Reconstructing the transition from oceanic subduction to continental collision is essential for understanding the formation of continental megathrusts and the earthquake hazards they pose. Between the Black and Caspian Seas, the Greater Caucasus Mountains define the northern margin of the Arabia-Eurasia collision, where they developed from Cenozoic closure of a back-arc basin and now accommodate most orogen-perpendicular convergence. Here we argue that post-Pliocene shortening within the southern foreland of the Greater Caucasus links with a previously documented zone of active rock uplift under the topographic crest of the range via a gently north-dipping, crustal-scale basal thrust herein named the Basal Caucasus Detachment. Our 1:100,000-scale structural mapping and 3 measured stratigraphic sections in the Ajinohur area (~ 47°E) of Azerbaijan document significant top-to-the south shortening within a fold-thrust belt ~50 km wide across strike. Active folding is indicated by tilting of Holocene(?) alluvium on the south margin of this belt. Deformation initiated by at least late Pleistocene time (0.88 Ma), as indicated by deformation of Baku strata, and was likely underway by mid-Pleistocene time (~1.5 Ma), as suggested by evidence in Apsheron deposits of possible growth strata, topographic partitioning of the basin, and the formation of an offlap unconformity.

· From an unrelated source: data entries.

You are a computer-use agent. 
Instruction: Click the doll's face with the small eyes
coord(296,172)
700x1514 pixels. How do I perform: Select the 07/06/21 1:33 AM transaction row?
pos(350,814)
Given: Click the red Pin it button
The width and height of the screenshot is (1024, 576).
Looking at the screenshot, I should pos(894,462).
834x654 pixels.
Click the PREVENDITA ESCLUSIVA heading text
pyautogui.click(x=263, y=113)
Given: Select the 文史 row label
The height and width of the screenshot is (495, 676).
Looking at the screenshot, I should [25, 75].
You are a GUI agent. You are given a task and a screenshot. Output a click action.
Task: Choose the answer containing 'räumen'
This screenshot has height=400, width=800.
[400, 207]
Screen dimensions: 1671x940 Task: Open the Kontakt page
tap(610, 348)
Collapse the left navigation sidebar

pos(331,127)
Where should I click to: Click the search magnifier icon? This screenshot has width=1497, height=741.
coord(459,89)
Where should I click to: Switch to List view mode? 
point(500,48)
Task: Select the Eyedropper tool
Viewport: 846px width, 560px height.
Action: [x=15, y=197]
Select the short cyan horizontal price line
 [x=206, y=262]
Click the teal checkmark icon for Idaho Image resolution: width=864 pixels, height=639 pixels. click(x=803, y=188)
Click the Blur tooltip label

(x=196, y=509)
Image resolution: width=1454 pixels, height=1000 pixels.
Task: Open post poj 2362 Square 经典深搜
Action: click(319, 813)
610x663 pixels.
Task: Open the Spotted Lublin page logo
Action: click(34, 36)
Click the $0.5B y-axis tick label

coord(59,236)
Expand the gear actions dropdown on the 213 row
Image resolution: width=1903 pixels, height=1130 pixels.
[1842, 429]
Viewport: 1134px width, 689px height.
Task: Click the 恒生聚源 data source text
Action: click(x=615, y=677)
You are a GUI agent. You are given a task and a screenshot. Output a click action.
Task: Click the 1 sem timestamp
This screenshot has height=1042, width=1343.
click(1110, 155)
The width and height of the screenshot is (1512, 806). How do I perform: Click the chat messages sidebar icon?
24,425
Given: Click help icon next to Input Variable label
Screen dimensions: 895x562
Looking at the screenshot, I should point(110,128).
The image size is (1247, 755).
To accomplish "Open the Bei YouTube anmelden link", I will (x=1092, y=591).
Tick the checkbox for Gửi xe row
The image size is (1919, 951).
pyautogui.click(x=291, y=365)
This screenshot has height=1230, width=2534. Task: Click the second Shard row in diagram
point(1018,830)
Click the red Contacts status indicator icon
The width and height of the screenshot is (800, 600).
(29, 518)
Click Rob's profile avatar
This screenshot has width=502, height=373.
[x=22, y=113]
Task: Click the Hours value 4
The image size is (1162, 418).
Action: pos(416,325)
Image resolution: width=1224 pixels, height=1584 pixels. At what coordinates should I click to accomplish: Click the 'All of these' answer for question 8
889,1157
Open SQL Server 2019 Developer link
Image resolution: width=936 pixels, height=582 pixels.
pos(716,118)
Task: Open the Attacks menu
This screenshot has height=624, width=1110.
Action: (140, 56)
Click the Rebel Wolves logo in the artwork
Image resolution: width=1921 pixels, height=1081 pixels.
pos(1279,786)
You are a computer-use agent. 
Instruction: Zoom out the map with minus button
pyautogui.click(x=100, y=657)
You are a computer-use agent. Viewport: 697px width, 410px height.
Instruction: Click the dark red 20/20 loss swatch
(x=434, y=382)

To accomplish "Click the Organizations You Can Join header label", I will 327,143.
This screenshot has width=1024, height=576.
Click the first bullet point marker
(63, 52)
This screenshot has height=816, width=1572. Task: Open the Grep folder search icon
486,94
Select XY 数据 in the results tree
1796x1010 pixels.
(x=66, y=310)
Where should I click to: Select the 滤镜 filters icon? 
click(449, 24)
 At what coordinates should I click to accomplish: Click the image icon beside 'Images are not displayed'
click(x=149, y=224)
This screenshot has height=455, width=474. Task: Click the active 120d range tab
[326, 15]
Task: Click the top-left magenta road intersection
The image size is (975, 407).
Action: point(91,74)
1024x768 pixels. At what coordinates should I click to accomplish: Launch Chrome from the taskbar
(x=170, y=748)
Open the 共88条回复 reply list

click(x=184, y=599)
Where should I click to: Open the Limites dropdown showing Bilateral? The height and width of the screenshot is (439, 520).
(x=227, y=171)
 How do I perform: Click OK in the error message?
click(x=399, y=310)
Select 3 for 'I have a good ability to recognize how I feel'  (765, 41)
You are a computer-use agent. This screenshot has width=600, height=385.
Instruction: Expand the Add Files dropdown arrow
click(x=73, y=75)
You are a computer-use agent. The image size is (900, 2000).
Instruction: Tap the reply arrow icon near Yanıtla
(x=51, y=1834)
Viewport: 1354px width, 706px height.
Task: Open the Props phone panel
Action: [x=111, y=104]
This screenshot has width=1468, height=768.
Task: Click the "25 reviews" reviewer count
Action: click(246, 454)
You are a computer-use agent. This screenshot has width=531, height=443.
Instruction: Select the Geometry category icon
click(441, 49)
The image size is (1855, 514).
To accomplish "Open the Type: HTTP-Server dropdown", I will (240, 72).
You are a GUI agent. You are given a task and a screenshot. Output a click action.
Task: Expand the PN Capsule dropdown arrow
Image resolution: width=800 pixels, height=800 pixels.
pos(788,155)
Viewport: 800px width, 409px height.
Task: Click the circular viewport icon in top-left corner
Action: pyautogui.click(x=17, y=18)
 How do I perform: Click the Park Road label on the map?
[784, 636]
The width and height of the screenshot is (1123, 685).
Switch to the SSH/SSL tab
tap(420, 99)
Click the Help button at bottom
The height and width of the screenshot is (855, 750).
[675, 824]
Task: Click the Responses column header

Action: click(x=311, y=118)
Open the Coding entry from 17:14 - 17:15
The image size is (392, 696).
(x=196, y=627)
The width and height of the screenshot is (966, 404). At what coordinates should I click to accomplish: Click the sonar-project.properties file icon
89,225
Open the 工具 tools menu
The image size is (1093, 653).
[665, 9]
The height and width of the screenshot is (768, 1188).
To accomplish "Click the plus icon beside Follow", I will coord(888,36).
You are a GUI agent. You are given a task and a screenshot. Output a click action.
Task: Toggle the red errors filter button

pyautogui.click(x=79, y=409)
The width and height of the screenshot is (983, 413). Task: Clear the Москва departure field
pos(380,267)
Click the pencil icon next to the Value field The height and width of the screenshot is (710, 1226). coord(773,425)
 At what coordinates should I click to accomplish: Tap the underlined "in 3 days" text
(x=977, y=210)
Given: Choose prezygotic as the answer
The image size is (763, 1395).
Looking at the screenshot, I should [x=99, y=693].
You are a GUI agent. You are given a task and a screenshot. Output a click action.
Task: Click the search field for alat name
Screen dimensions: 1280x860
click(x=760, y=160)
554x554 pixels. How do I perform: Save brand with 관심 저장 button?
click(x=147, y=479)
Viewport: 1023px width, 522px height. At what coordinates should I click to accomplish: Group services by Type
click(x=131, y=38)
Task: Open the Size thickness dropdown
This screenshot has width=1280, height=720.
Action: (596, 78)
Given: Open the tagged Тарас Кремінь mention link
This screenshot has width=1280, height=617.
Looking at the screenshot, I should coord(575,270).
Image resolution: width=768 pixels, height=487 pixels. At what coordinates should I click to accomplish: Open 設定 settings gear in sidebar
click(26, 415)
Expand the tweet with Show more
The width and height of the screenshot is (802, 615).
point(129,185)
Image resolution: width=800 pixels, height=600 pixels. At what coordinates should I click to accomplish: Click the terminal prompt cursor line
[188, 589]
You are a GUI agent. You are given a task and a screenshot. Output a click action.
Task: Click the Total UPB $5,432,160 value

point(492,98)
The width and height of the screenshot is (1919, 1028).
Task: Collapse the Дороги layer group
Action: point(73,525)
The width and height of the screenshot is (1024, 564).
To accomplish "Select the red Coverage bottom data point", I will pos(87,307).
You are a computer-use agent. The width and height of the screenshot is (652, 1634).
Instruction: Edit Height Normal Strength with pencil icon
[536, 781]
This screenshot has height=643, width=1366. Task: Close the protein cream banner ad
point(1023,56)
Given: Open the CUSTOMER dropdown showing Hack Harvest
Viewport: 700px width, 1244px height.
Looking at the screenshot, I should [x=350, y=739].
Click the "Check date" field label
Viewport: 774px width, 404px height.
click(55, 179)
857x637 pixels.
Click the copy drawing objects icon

The orogenic structure we describe is broadly analogous to that of the Himalaya, with active faulting localized in a foreland-fold thrust belt above a gently north-dipping basal thrust that roots to the north beneath the main range. Active rock uplift under the topographic crest of the range results from passive translation of the hanging wall of the Basal Caucasus Detachment over an underlying ramp or blind duplex along the sole fault. A discrete band of crustal earthquakes under this same part of the range is likely produced by this same blind structure. We infer that the Basal Caucasus Detachment evolved from a pre-collisional subduction megathrust by propagation of deformation into the lower plate as it entered the trench. The seismic hazard from this potential continental megathrust remains unknown but is potentially significant, considering the extent of this shallowly dipping fault within the seismogenic zone.